Here is the original email that was sent to students:
This election season was the most upsetting, most painful, most disturbing election season of my lifetime. And, as you know, I am old. …
For those of you who feel upset, we have arranged extra on-campus counseling services today. We will be offering 30-minute appointments between 2:30-6:00pm. If students do not sign up for all appointment times and/or do not use all of their allotted 30 minutes, walk-in appointments may be available on a first come, first served basis. Counseling will be located in room 423 – the office next to the Faculty Library on the 4th floor. If there are no more appointment times available and you wish to speak with a counselor, please sign up for a counseling appointment here.
No matter how you are feeling, the most important thing for you is to focus on your studies. If your goal, in attending law school, is to make a difference in your community, the first step has to be getting through law school and passing the bar. Please do not lose sight of that goal. Most of all, I want every member of our community to feel welcome and supported here. Our diversity is a strength and a goal that we need to cultivate in every way we can. Everyone deserves a safe, supportive, collegial learning environment. In fact, the research shows that learning from and with those who are different from us makes us smarter, more thoughtful, more tolerant, and happier. Please reach out to your peers and let them know they are valued. And, if you witness someone being mistreated because of his or her politics, religious beliefs, race, ethnicity, sexual orientation, or gender, please do not sit silently by.
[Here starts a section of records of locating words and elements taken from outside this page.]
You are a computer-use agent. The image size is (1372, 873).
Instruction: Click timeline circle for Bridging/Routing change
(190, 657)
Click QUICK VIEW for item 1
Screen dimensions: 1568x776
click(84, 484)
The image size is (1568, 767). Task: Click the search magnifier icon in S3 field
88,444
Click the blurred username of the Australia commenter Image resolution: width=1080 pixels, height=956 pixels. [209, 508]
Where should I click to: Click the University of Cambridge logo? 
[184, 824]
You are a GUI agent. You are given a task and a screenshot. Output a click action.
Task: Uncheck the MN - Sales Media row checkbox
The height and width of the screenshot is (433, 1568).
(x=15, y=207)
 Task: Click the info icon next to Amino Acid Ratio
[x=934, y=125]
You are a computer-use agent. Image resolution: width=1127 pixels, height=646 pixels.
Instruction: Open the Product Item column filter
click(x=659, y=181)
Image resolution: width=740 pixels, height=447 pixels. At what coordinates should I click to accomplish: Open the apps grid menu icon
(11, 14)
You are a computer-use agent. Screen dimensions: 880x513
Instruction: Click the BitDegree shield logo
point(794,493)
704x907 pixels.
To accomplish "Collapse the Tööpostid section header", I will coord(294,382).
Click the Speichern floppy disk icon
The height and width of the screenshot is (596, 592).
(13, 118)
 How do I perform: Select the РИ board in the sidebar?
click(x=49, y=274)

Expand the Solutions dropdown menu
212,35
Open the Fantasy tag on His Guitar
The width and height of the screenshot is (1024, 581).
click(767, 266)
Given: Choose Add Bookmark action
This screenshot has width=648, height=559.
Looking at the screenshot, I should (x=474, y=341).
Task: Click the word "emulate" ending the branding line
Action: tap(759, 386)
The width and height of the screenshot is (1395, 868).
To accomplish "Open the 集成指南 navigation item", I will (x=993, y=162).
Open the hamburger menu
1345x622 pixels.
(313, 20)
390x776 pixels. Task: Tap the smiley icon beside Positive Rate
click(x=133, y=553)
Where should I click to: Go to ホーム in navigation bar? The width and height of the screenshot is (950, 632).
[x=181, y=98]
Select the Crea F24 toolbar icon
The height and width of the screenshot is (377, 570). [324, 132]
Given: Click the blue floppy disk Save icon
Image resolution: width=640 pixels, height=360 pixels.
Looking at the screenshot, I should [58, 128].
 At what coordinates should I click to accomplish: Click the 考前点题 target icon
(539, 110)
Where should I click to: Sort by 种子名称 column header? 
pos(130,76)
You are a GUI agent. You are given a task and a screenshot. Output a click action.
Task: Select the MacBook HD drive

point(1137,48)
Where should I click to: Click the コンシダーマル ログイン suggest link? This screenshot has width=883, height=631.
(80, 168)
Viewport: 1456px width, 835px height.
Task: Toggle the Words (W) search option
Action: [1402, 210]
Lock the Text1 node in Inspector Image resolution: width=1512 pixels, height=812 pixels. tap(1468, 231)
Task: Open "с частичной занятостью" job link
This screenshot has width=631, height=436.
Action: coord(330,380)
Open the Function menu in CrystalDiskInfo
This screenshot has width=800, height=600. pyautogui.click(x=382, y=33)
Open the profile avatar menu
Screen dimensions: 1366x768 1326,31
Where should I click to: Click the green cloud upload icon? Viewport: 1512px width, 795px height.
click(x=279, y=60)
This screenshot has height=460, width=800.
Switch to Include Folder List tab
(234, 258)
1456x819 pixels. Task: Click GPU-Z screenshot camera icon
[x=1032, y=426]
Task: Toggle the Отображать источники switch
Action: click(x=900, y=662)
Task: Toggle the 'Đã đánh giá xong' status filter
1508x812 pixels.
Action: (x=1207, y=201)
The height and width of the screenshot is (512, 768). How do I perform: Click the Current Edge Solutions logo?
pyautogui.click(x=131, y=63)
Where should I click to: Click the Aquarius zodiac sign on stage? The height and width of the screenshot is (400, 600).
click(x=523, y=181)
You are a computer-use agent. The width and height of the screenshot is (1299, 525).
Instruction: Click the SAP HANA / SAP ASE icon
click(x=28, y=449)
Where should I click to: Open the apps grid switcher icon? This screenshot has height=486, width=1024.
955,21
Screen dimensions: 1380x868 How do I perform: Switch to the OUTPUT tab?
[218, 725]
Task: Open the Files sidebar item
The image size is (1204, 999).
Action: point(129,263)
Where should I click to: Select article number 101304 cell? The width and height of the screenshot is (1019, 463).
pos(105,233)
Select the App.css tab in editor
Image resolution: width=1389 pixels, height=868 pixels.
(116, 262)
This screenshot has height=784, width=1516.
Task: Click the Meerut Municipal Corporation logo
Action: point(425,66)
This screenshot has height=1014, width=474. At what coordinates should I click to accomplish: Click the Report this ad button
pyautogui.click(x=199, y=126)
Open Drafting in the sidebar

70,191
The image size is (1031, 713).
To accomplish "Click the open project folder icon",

Once again, I fail to see how this measure is a constructive measure for law students. I have many students who were upset by the results. However, they were back in my class the day after the election. (I gave off election day so students could participate in this historic event). Lawyers need to learn to process disappointments and even draw strength from challenges. Schools today have wonderful counseling services that are always available and it is important to advertise such services (I mention our office repeatedly during the classes over the course of the year for students dealing with depression and other issues). However, to make such an intervention over an election is a problematic response in my view.
Schwartz will now teach full time—in as a member of the faculty after his resignation.